The Long Term Care Community Coalition released recommendations for best practices for the assisted living industry on Wednesday, citing an “urgent need” given the findings contained in a February report from the federal Government Accountability Office.

The GAO report, prepared at the request of four senators, contained a to-do list for the Centers for Medicare & Medicaid Services related to state reporting of deficiencies in care and services provided to Medicaid beneficiaries in assisted living communities.

Among other points, the GAO found that for various reasons, 26 of the 48 state Medicaid agencies studied could not report the number of “critical incidents” — such as abuse, neglect or exploitation — that occurred in the assisted living communities located in their states. Additionally, states had varying definitions of what they considered to be critical incidents; all states included physical, emotional and sexual abuse, but seven did not include medication errors, and three did not include unexplained death. Also, although 34 state Medicaid agencies made information on critical incidents available to the public in some way, 14 did not.

“The GAO’s report provides clear evidence of the urgent need to address the health and safety of assisted living residents,” LTCCC Executive Director Richard Mollot said in a statement. “In the absence of strong and clearly defined quality of care and quality of life standards, residents will continue to be susceptible to inappropriate care and potentially unsafe conditions when they move to an [assisted living community].”

LTCCC’s 52-page report, titled “Assisted Living: Promising Policies and Practices for Improving Resident Health, Quality of Life and Safety,” includes LTCCC-recommended best practices in 13 areas; a sampling of existing state policies in these areas; and the organization’s suggested language for government and community policies related to topics. In addition, LTCCC compiled a separate chart of state requirements.

“We dedicated significant time and resources into research — academic journals, government reports, industry reports, state laws and regs — and developing a framework that we thought would be most useful to a range of stakeholders,” Mollot told McKnight’s Senior Living, explaining the time gap between the GAO’s report and the LTCCC’s report.

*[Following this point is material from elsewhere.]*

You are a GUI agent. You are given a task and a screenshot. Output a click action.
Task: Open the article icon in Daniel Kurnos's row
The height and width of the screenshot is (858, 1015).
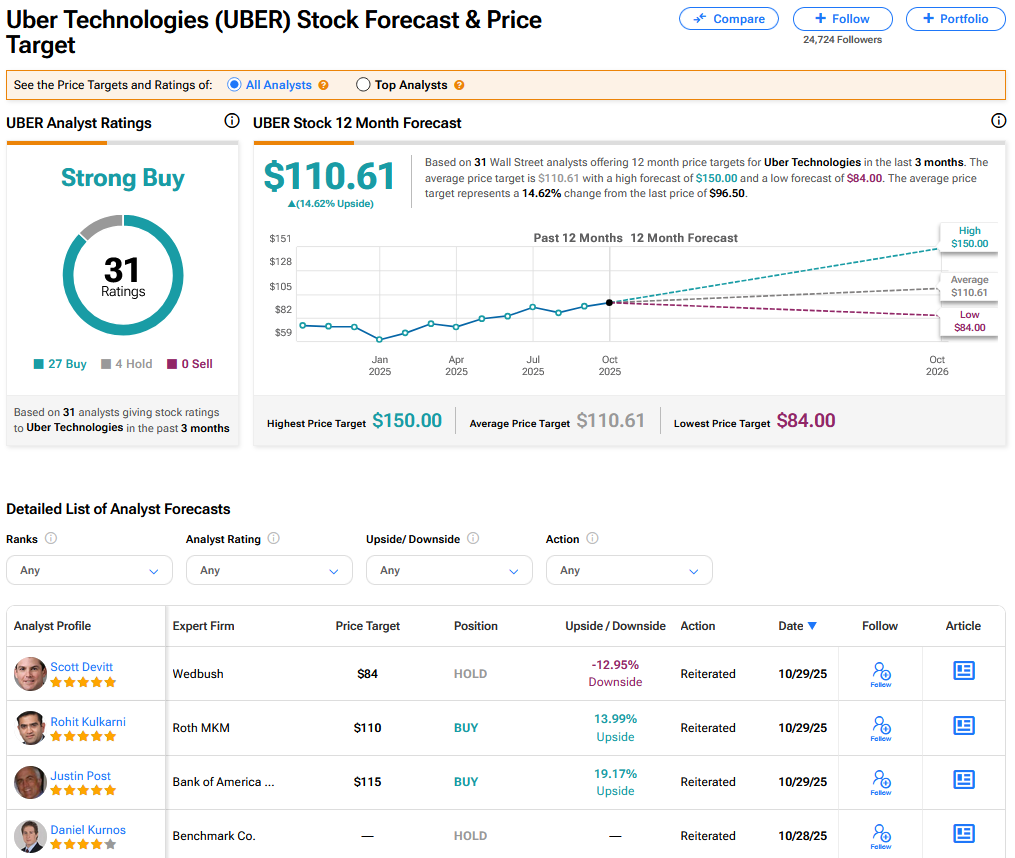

Mollot highlighted two areas in the LTCCC report, dementia care and resident councils, as examples of where the organization hopes its report can be useful to the industry.

“If a provider is considering providing special dementia care, this report provides ideas for staffing and staff training and facility environment that, I hope, will be useful,” he said. “If residents or families want to start a resident or family council, it provides some insights into how that can be beneficial to the [assisted living community], such as by fostering happier customers.”

Regarding dementia care, LTCCC recommends secured entrances and exits, appropriate pathways and suitable lighting for areas of the community to which residents with cognitive impairment have access; “aging-in-place” opportunities; three hours of direct care staff time per resident per day, with staff present at all times; the employment of an on-site RN for at least one shift per day, every day, with staff access to an RN at other times; and a minimum of 12 and four hours of dementia care training within 30 days of hire for administrators and direct care workers, respectively, and then four and eight hours of additional dementia care training, respectively, annually.

Regarding resident and family councils, LTCCC’s advice to communities includes encouraging the formation of councils, informing residents of their existence and providing space for meetings. Community staff should attending meetings only if invited, the organization said, and staff should respond in writing to council grievances within 14 days.

Other recommendations in the report address staffing ratios; staffing requirements for nurses, administrators and recreational activities directors; staff training; oversight and quality assurance; abuse and neglect; transfers and discharges; consumer information and disclosure; and public information regarding community ownership as well as survey reports and complaint investigations.

Industry efforts underway

Organizations representing senior living operators have developed guidelines and standards and continue to do so.

The National Center for Assisted Living has posted on its website guiding principles for assisted living, leadership, quality in assisted living, dementia care, and providing information to consumers, a spokeswoman shared.

And earlier this month, Argentum announced a new Senior Living Standards Commission, which will develop and maintain voluntary standards for the industry related to emergency preparedness, memory care, medication management and other aspects of resident safety. In December 2015, the organization had announced 12 standards that, beginning in January 2016, its independent living, assisted living and memory care community members were asked to meet.